Formosa

Choreography by Lin Hwai-min Music by Sangpuy
Cloud Gate Dance Theatre of Taiwan
Sadler's Wells Theatre

Cloud Gate Dance Theatre of Taiwan Credit: Liu Chen-hsiang
Tsai Ming-yuan Credit: Liu Chen-hsiang
Cloud Gate Dance Theatre of Taiwan Credit: Liu Chen-hsiang
Cloud Gate Dance Theatre of Taiwan Credit: Liu Chen-hsiang

Formosa, as the western world used to call Taiwan, means beautiful. It is Portuguese word, traditionally what sailors said when they first saw its shores in the sixteenth century: “Ilha formosa,” beautiful island.

Choreographer and writer Lin Hwai-min, founder of Cloud Gate Dance Theatre, here celebrates his country in his last work for the company before handing over its artistic directorship to Cheng Tsng-lung at the end of next year.

Premièred in Taipei last November, it is a danced against a white background on which is projected a calligraphic video design constructed entirely from Chinese characters that may vary from tiny images to stage-filling symbols, float across like a breeze or the flow of a river, be compacted into a line that expends into myriad columns, make a mountain landscape or a city’s confusion. These are characters that become calligraphic dancers.

As well as the music, which includes the voice of indigenous Taiwan singer Sangpuy of the Pinyunayan tribe, the dance is performed to twenty extracts from the work of contemporary Taiwanese poets, beautifully spoken by the rich velvety voice of Chiang Hsun. Surtitles give these texts in English translation, and perhaps the video images contain the same texts, but it is their rhythms and patterns that matter, though the meaning of individual characters often seems relevant: river, forest, mist, ice, rain and love for instance. Sometimes the sound is heavy breathing or the delicate phrase of a flute.

The dances at first employ movements that suggest farming activities: sowing and reaping.
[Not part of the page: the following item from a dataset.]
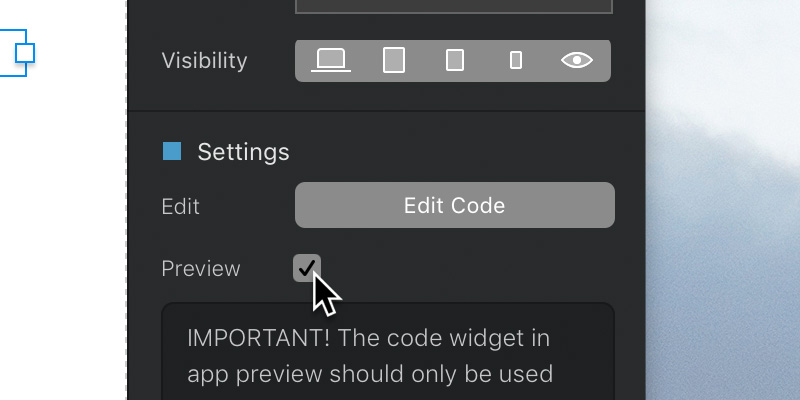Click the IMPORTANT code widget notice box
Image resolution: width=800 pixels, height=400 pixels.
388,352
In a poem which imagines woman as a beautiful egret and has the man and a woman in white elegantly angled (Chou Chen-yeh and Huang Mei-ya in a beautiful duet), there is a moment when thunder and lightening are mentioned and both sound and steps are synchronous, but the choreography does not necessarily match the poems and sometimes may be in contrast as in an embattled confrontation when individuals fight each other for dominance.
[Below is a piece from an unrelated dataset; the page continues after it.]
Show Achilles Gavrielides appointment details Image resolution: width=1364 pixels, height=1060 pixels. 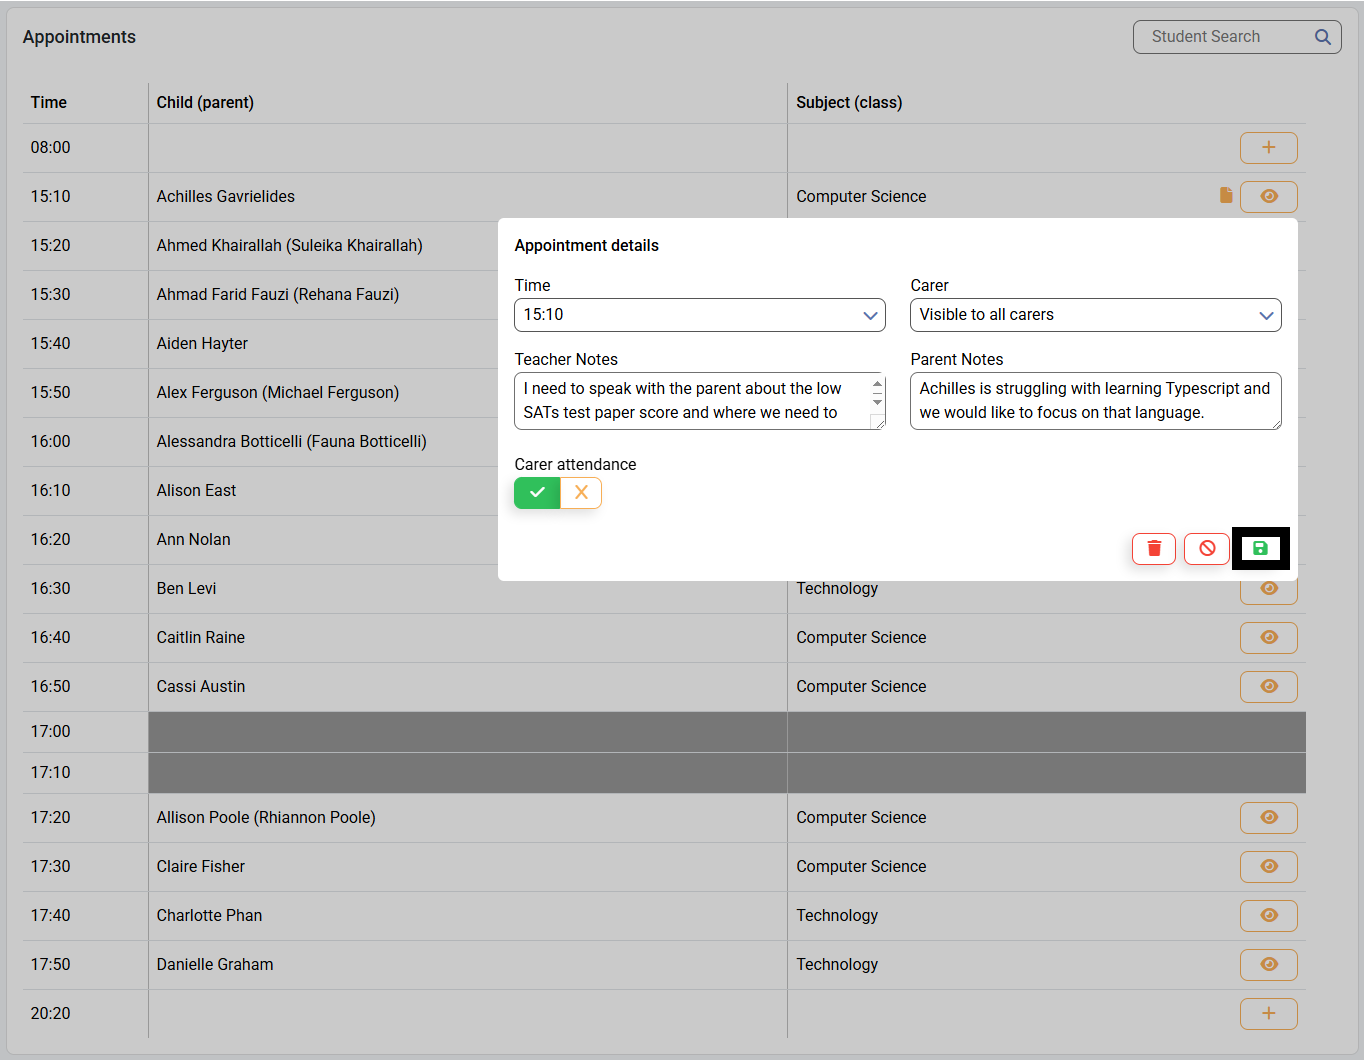pyautogui.click(x=1268, y=196)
With bent limbs extended, curved arms, swirling movements, this is dance that is both graceful and acrobatically exciting with high, spinning leaps, circle dances and feet-stamping defiance. It is modern dance with a tai chi and qi gong martial arts influence.

Entrances and exits are usually made calmly walking, single entries followed by fellows; groups are offset by solo figures, dancers in regular lines that melt into turning individuals, groups of dancers moving forward to replace others and with almost continual movement making moments of stillness more powerful. As a line of white light in the darkness gradually widens, a single female (Ko Wan-chun) stands shaking.
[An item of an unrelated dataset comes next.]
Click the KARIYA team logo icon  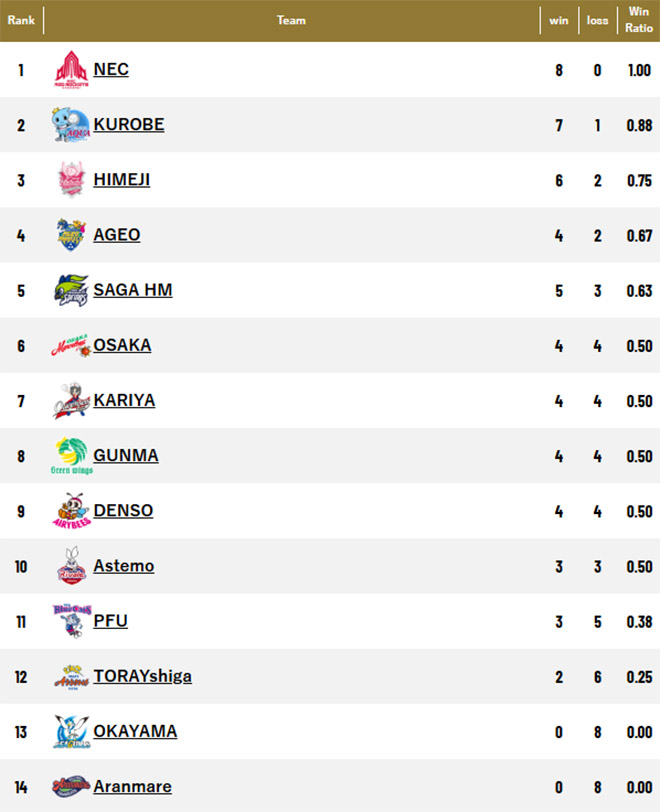(72, 401)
The projection design by Chou Tung-yen and Very Mainstream Studio becomes magically part of the choreographic image, sometimes a single character seems to frame a dancer, at one point characters land on the stage like explosives. Formosa is an amazing theatrical concept that is devised with great skill, performed with both precision and feeling making a feast for the eyes that constantly offers a new development to keep you gripped for a beautiful and fascinating presentation that literally ends with a sea change.